Unique ID Numbers
In any ID system, identifying numbers—including unique ID numbers (UINs), also sometimes known as national ID numbers (NINs)—are the most basic type of identifier. They are issued automatically when a person enrolls, and their default function is to serve as a record locater or index within the system to facilitate back-end operations such as linking different tables within a database.
In the context of foundational systems, ID numbers are considered to be “unique” when:
the number-generating process ensures that no two people within the system share the same number; and
a deduplication process ensures that the same person does not have multiple identity records or numbers (i.e., that they are unique in the database).
In addition to their function as back-end identifiers, however, ID numbers have been used for authentication as a type of credential. In this role, they serve a similar function to that of a username: they are information that a person presents to a relying party—along with one or more authenticators such as biometrics, passwords, OTPs, PINs—to say “this is who I am.” The system then uses the ID number (or username) to look up the person’s record (or account) in a database and then verify the authenticators they have provided against that record. As discussed above in the case of India, using a unique ID number as an identifier during authentication could eliminate the need for physical credentials. However, there are certain limitations to this use including the need for connectivity and some people’s preferences for having physical credentials for in-person authentication.
Beyond usability, there are also important data protection concerns with using a “raw” (i.e., the root or original) ID numbers for authentication. Like user names, ID numbers can only be considered credentials in the weak sense, in that they are often widely known or easily discovered. The more these numbers are used across multiple systems, the higher the risks that they can be used to correlate information about a person. This risk is even higher when ID numbers are used as authenticators in addition to identifiers—i.e., when they are treated as a user name (identifier) in some systems, and a password (authenticator) in others. This has happened extensively in the US and UK, where—in the absence of national ID systems—social security numbers (SSNs) have become a de facto authenticator used to prove that a person is who they claim to be for services that lack a stronger authentication mechanism (e.g., asking people to provide the last four digits of their SSN when logging into online banking).
Alongside policy, regulatory, and legal controls that dictate the appropriate use of identifiers in order to avoid this type of function creep and its associated risks, technical measures should be adopted to obscure the ID number when it is used for authentication or other purposes. This may include, for example, using tokenized versions of the identity number—discussed below and in Box 21 on India’s virtual ID system—rather than the original ID number. In addition to evaluating the potential use of the ID number outside of record management, practitioners must also determine the structure of the number itself, which has implications for the system’s ability to protect privacy and personal data.

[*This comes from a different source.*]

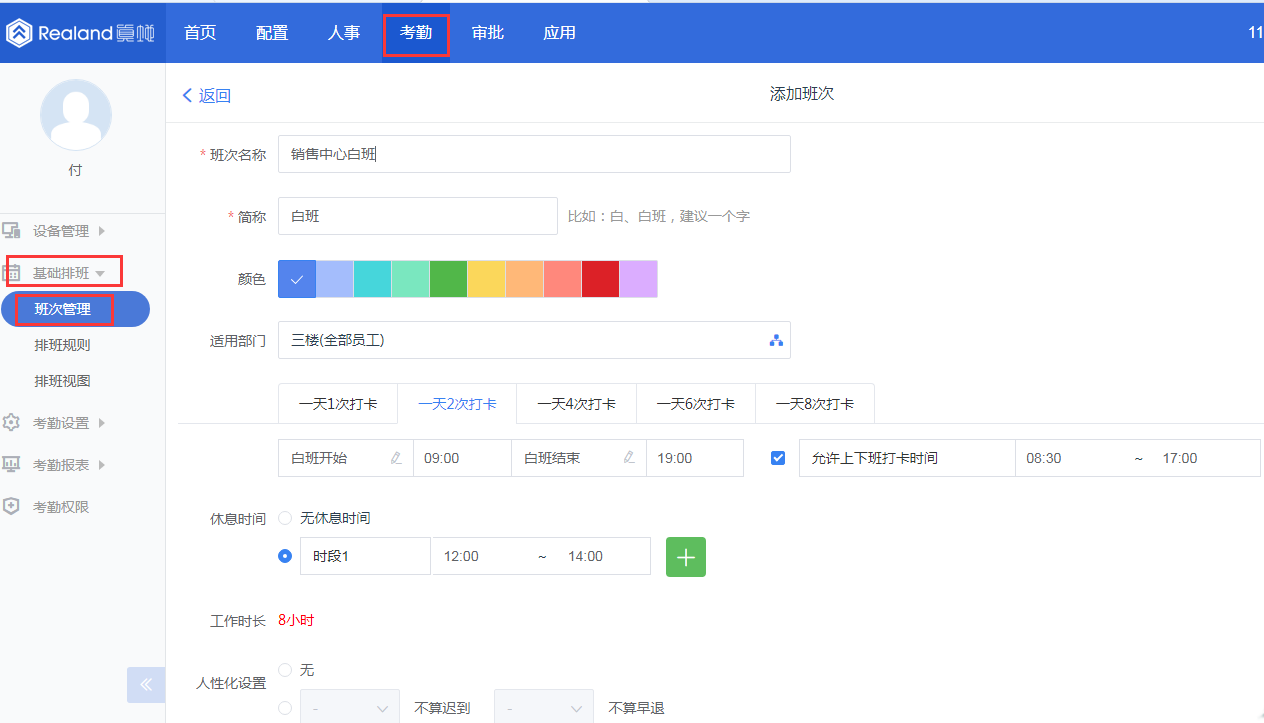
Task: Open the 设备管理 device management sidebar icon
Action: [x=11, y=230]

The structure of an ID number—including its format and length—require careful consideration of country context and privacy concerns. In any system, ID numbers can take one of three formats:
Random. A random number (technically a “pseudo” random number) is generated using mathematical algorithms and contains no information about the person.
Serial. A serial number is assigned based on the order of entry into the system, with the highest number assigned to the most recent enrollee.
Coded. A number that contains information about the person, with certain digits coded based on attributes such as birth year, gender, nationality, and location of application.
Historically, many countries adopted coded numbers in their national ID and civil registration systems. In part, this was an innovation that helped standardize and pre-assign these numbers in the context of paper-based systems managed simultaneously by decentralized offices. In this context, coding numbers allowed for disconnected local offices to assign (relatively) unique numbers without knowing which numbers might already have been assigned by a neighboring office.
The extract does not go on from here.